→ Complete o seguinte
A – No texto sobre a reserva perto de Madrid, para onde vai todos os fins-de-semana o casal de Cáceres?
B – Retome o texto sobre a reserva perto de Madrid e continue-o a partir do ponto em que termina.

→ Texto
◇ ◇ ◇

O rio passa a ponte e detém-se, por momentos, num pequeno lago, onde cardumes escuros (são trutas, dizem-nos, mas a pesca está interdita) patrulham as águas cristalinas. Depois, continua a descida imprevisível. Percebemos a "garganta dos infernos" pelo barulho constante das pedras a rolar, ensurdecedor no Inverno, garantem-nos, quando o rio se agiganta.

A proximidade com Madrid torna esta reserva um local favorito para escapadas de fim-de-semana. Aqui, há vários percursos marcados, com diferentes graus de dificuldade e o casal de Cáceres que descansa num miradouro com vista para picos ainda nevados conhece-os bem - todos os fins-de-semana vêm para Valdastillas, povoação das redondezas, com a roulotte, e a reserva é o seu "quintal". Juan fuma, o cão anda solto por ali. Mas não demoram muito, até porque hoje nos céus não se avistam as águias ou os abutres. Com os bastões na mão, embrenham-se na floresta: conhecem "espaços muito bonitos aqui", mas ainda não desistiram de encontrar outros. E o dia é pequeno para tanto "inferno".

INFORMAÇÕES

Onde dormir

Hotel Alfonso VIII
Calle Alfonso VIII, 34
34 10600 Plasencia, Cáceres
Tel.: (+34) 927 41 02 50
www.hotelalfonsoviii.com
Desde €80 (quarto duplo, uma noite)

Balneário de Alange
C/ Baños, 58
58 - 06840 Alange, Badajoz
Tel.: (+34) 924 36 51 06 / 924 36 52 13
www.balneariodealange.com
Temporada: De 1 de Março a 10 de Dezembro - época alta entre 1 de Julho e 30 de Setembro.

Balneario El Raposo
06392 Puebla de Sancho Pérez, Badajoz
Tel.: (+34) 924 57 04 10
www.balneario.net
Temporada: De 1 de Fevereiro a 21 de Dezembro. Desde € 69,50 (quarto duplo, uma noite).

Hotel Balneário Valle del Jerte
Carretera Nacional 110, Km 383
10614 Valdastillas, Cáceres
Tel: (+34) 927 63 30 00
www.balneariovalledeljerte.com
Desde € 98 (quarto duplo, uma noite - inclui acesso à piscina activa durante 30 minutos).

◇ ◇ ◇

→ Material fornecido
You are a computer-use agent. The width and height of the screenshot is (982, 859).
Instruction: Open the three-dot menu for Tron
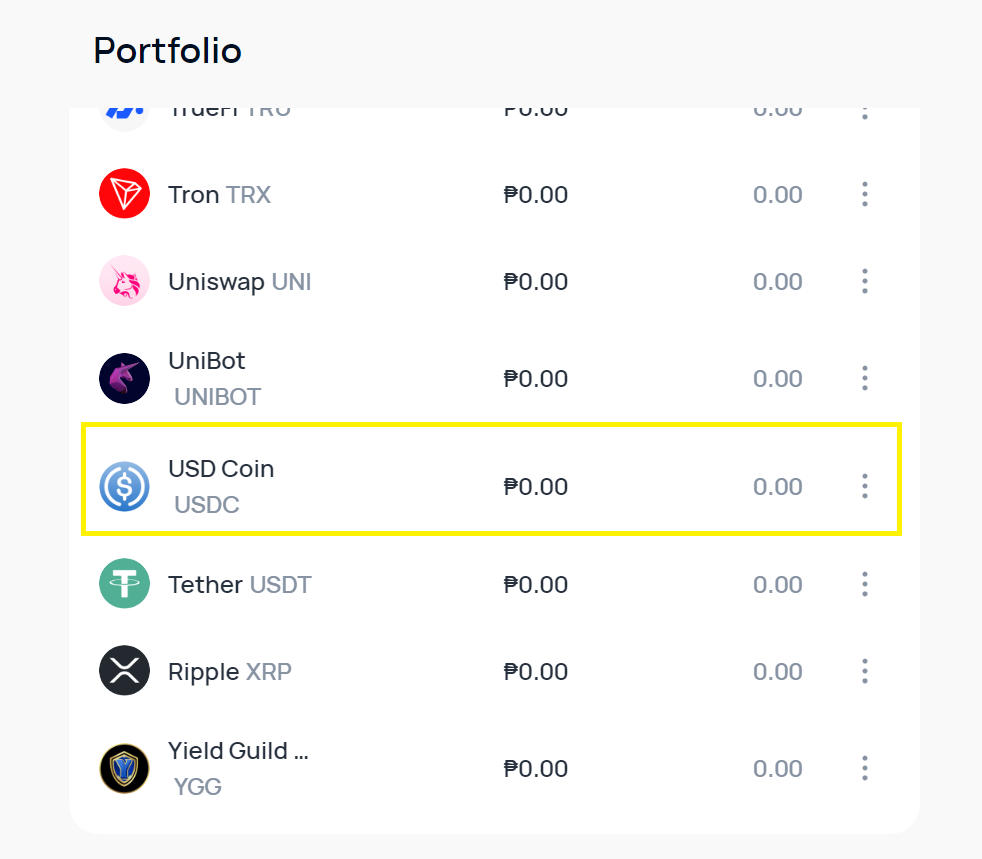tap(865, 194)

◇ ◇ ◇

→ Respostas
A – Vai para Valdastillas, uma povoação das redondezas, com a roulotte.

B –
Onde comer

Há um orgulho indisfarçável dos estremenhos na sua gastronomia, um caldeirão de influências deixadas pelos povos que cruzaram a Extremadura - que é, aliás, uma das regiões de Espanha com mais Denominações de Origem. O mais conhecido produto daqui é, sem dúvida, o presunto ibérico, o famoso pata negra, e à boleia dessa tradição ninguém passa pela Extremadura sem que lhe passem pela frente várias tábuas de sortido ibérico (por vezes com xarope de pimentão a acompanhar) ou estes a acompanharem sopa de tomate, por exemplo. No entanto, há vida para além do presunto - e do porco: há borrego e cabrito, há peixe (de rio, o mais tradicional), queijos de ovelha e de cabra (e crujiente de pan). E muitos e bons restaurantes, nos sítios mais inesperados - em Valdastillas, povoação rural de menos de 400 habitantes, o restaurante Garza Real surpreende ("Escolhemos abrir na aldeia porque queríamos uma coisa especial, queríamos que as pessoas viessem apenas pela comida", diz a chefe Teresa Nuñez - vale bem a viagem, arriscamos nós); em Plasencia, La Catedral alia a elegância a uma cozinha irrepreensível.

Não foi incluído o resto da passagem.